Isabel dos Santos está envolvida em processos judiciais em várias jurisdições, incluindo Portugal, e é visada desde 2022 de um “alerta vermelho” da Interpol, na sequência de um pedido de Angola para a sua localização e detenção provisória.

Nessa altura (Janeiro passado, recorde-se) o Procurador-Geral da República do MPLA salientou que a PGR continuava a trabalhar no processo que envolve Manuel Vicente “uma vez que as imunidades já foram levantadas e o processo expirou o prazo concedido pela lei”. “Agora vamos agarrar nele e vamos ver em quanto tempo conseguiremos ou não concluir”, frisou.

Manuel Vicente esteve protegido pela lei angolana de imunidade para titulares de cargos públicos, que limita essa protecção a cinco anos após o fim do exercício de funções, prazo que expirou em Setembro de 2023.

Em 2018, o processo-crime iniciado em Portugal, conhecido como “Operação Fizz”, em que o ex-vice-Presidente angolano era acusado de ter corrompido o procurador português Orlando Figueira, causou um “irritante” nas relações entre os dois países, que ficou resolvido depois de o caso relativo a Manuel Vicente ter sido transferido para Angola por ordem expressa do MPLA.
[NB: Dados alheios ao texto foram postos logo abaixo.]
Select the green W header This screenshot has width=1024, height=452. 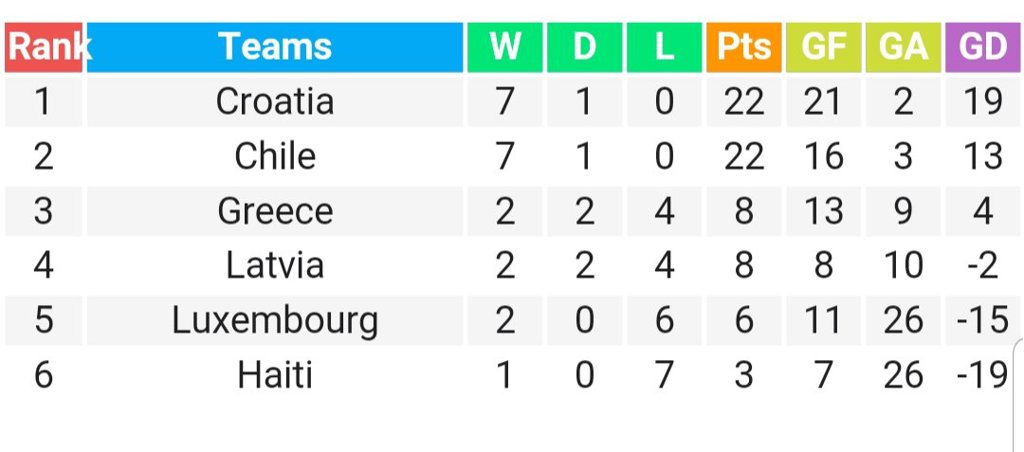505,47
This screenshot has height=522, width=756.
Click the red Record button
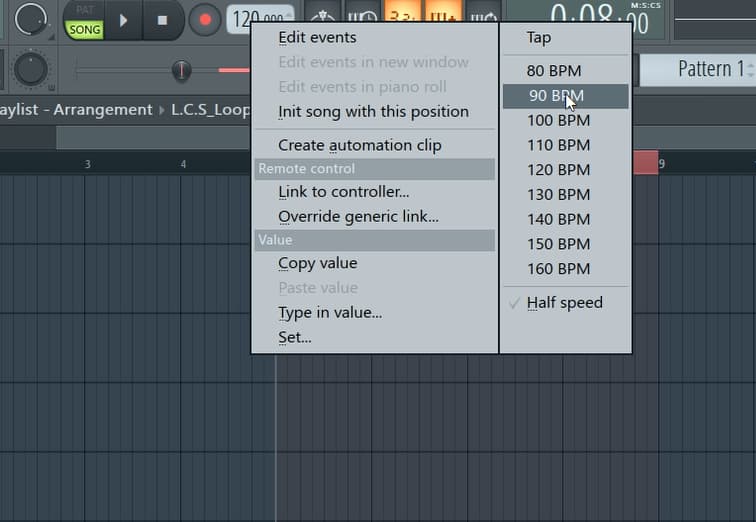(x=205, y=19)
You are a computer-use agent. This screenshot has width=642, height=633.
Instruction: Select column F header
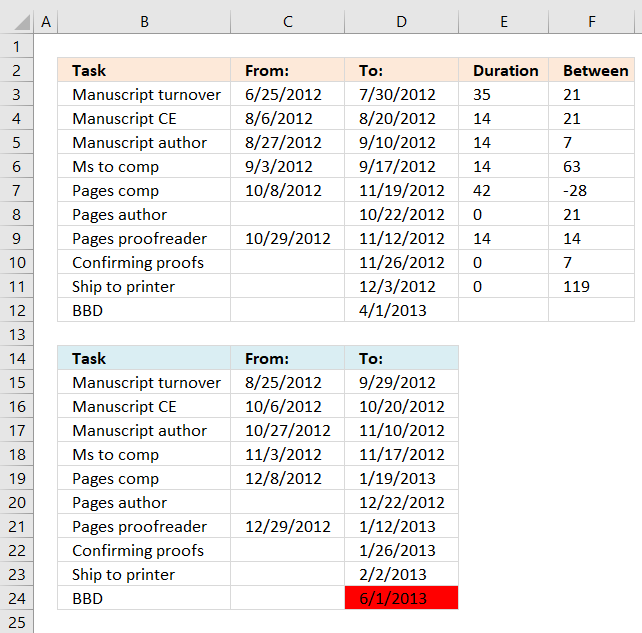pyautogui.click(x=591, y=21)
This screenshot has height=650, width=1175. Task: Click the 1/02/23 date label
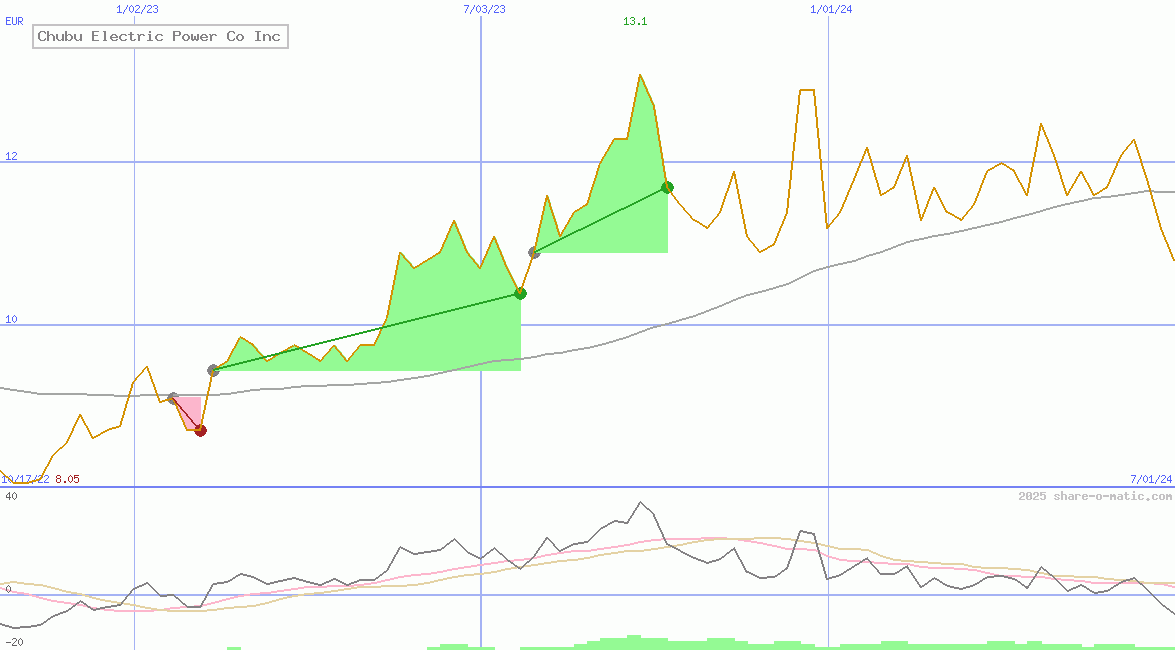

De acordo com Hélder Pitta Gróz, a PGR continua a trabalhar em conjunto com as autoridades suíças “e a troca de correspondência tem sido frequente”, contudo, não avançou se já receberam carta rogatória relativa ao processo que envolve a Sonangol e o grupo empresarial Trafigura.

Já no dia 26 de Outubro de 2023, Hélder Pitta Gróz garantiu que os processos criminais que envolvem personalidades angolanas (todas afectas ao MPLA) não estavam parados e que a justiça angolana mantinha as portas abertas ao diálogo. Andar para trás também significa não estar parado…

Questionado sobre a fase em que se encontravam os processos relativos à filha de José Eduardo dos Santos, o ex-presidente angolano que escolheu e impôs o general João Lourenço como seu sucessor, Isabel dos Santos e do ex-vice-presidente, Manuel Vicente, ambos na mira (do canhangulo) da justiça do MPLA/João Lourenço, por alegada corrupção, Pitta Gróz não se pronunciou sobre casos concretos, que – quando isso interessa ao regime – “estão sujeitos ao segredo de justiça”, mas garantiu que as autoridades estão “a trabalhar”. Devagar, devagarinho, paradas.

“Há processos mais complexos do que outros, há processos que necessitam de mais cooperação internacional do que outros, outros precisam de mais cooperação institucional, cada processo tem o seu ‘timing’”, disse o general PGR, acrescentando que “os recursos humanos e materiais também não chegam para tudo”.

Hélder Pitta Gróz garantiu, ainda, que os processos não estão encerrados, sem desvendar se os visados estão a colaborar, porque “cada caso é um caso”.

“Quando há um arresto, em princípio já há uma imposição, aí é indiferente se há colaboração ou não. Há uns que, como se diz na gíria, se chegam à frente e há outros que não,” afirmou Pitta Gróz, justificando que os mecanismos de cooperação internacional também são lentos. Ao que parece, as entidades internacionais, adoptaram também a regra de ouro do MPLA em que a (suposta) justiça só tem três velocidades: devagar, devagarinho e parada.

“Não demoram um ou dois dias, tudo tem regras próprias e temos de observar a legislação de cada um desses Estados. Temos estado com a porta aberta para que o diálogo continue e acredito que mais tarde ou mais cedo estaremos em condições de dar mais alguma informação sobre isso”, indicou o mesmo responsável.